The process of pouring hot lead was then abandoned, and now the inked image is transferred from an aluminum plate that weighs less than a pound to a rubber blanket, then to the printing surface.

When "the Monster" was installed, the town's population was 9,009.

Computers were then introduced into The Sentinel's printing process in 1993, according to The Sentinel's archives. The process, called pagination, no longer required that content be waxed or pasted onto newspaper-sized graph paper. Instead, everything was built on a computer and then burned onto the aluminum plate using ultraviolet light.

"One of the first times I was working in the back, burning plates, the light went out and we had to fix it," Olson said. "I kept the thing turned on while I worked on it, and when I woke up the next morning, I couldn't see."

At the emergency room, the doctor kept asking Olson if he worked as a welder or had exposure to ultraviolet letter, he said.

"Then I remembered," he said, smacking his hand on the table, "it was that darn burner. In a few days, I was fixed up just fine."

When computers arrived in the pressroom, the town's population was 9,341.

Color makes an impact

Olson said throughout the years, the new presses and the technology, the biggest change in the production of the paper has been the amount of color printed.

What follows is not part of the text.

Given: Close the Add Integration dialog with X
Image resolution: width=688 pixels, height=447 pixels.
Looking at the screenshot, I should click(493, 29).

"They'd start putting 'The Sentinel' in color  - that's all just 'The Sentinel' and then we did our first process color job and they said there would never be more than one of those in a day," he said. "Now almost every day we do eight in the daily paper."

Unlike the amount of color, however, the manpower required to run the mammoth press has declined. Five people in matching mechanic-blue jumpsuits, replace weighty rolls of newsprint, re-rack the press' units and continually check the color balance on the papers that roll down the conveyer belt.

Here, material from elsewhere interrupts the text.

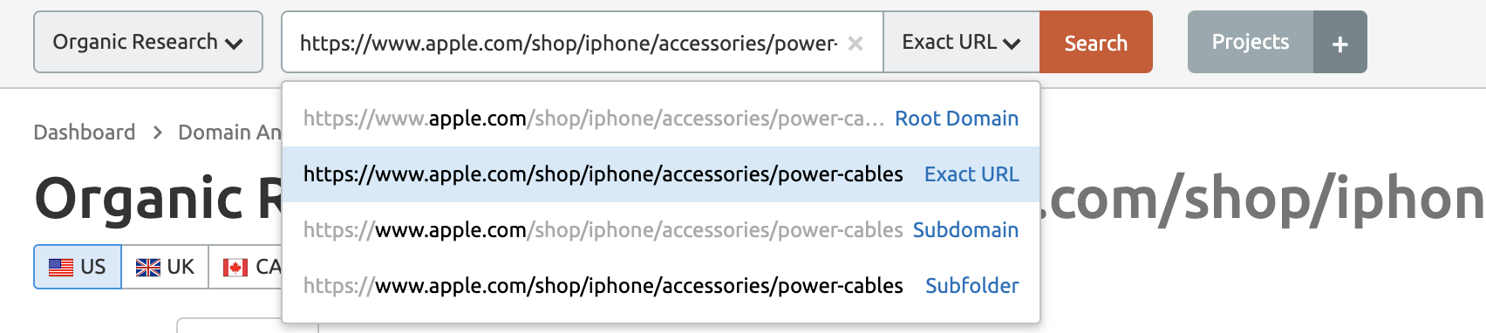Click the chevron arrow next to Exact URL
1486x333 pixels.
1012,44

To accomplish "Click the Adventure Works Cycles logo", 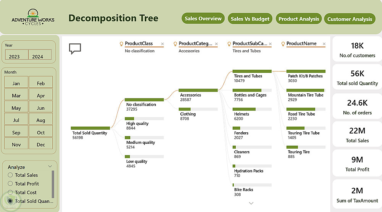I will (x=33, y=17).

"There used to be at least nine or 10 of us," Olson said, describing the men who operated the letterpress until 1972. "Though, there were a few more things to do back then."

Other aspects of Lewistown's printing press have remained constant as the black ink stains on the pressmen's' fingers.

Sentinel employee Jim Thompson started 33 years ago, he said, following the footsteps of his father, Richard, and grandfather, Frank, who both worked in The Sentinel's pressroom for 32 and 47 years, respectively.

"The press for us, I guess, is just a family tradition," he said.

A constant presence

The Sentinel still prints almost the same number of daily papers each night as they did when Olson started in the 1960s - about 16,000 then and 14,000 now, he said.

The long roll of paper that winds through the press can still rip or jam and the whole process has to be stopped and reloaded, Olson added.

"Things still go wrong down here," he said. "Sometimes I think, are we going to be able to get this paper out tonight? But we always seem to manage."

The staff's ability to "manage," he said, has been a result of luck, experience and a good electrician.

Although Olson can never be certain what will go wrong during a night of publication, he's more confident about the future of newspapers.

"There's always some people that will turn to the TV or the computer," he said, "but there are many more who think that daily paper is as important as breakfast."

In small towns, especially, he said, certain services provided by the newspaper are irreplaceable, like local news and the obituaries.

"You can't get the obits on Fox News," he added.

However, even Olson can't deny that change is difficult for some.

"I used to whine and complain every time they told us we had to change this or change that," he said. "Probably the last couple of times that we changed I just made up my mind, look, you'll get used to this, and one day you'll back and say, man why did we complain about it?"

Olson glanced at the old photo on the metal cabinet.

"I used to work in that basement," he said, as his fingers traced the frayed outline. "Those windows were the same, the hanging heating vent, the concrete walls."

Then like the first few copies of an ink-drenched press run, he tosses away the nostalgia and looks back at the press.

"I gotta get back to work," he said.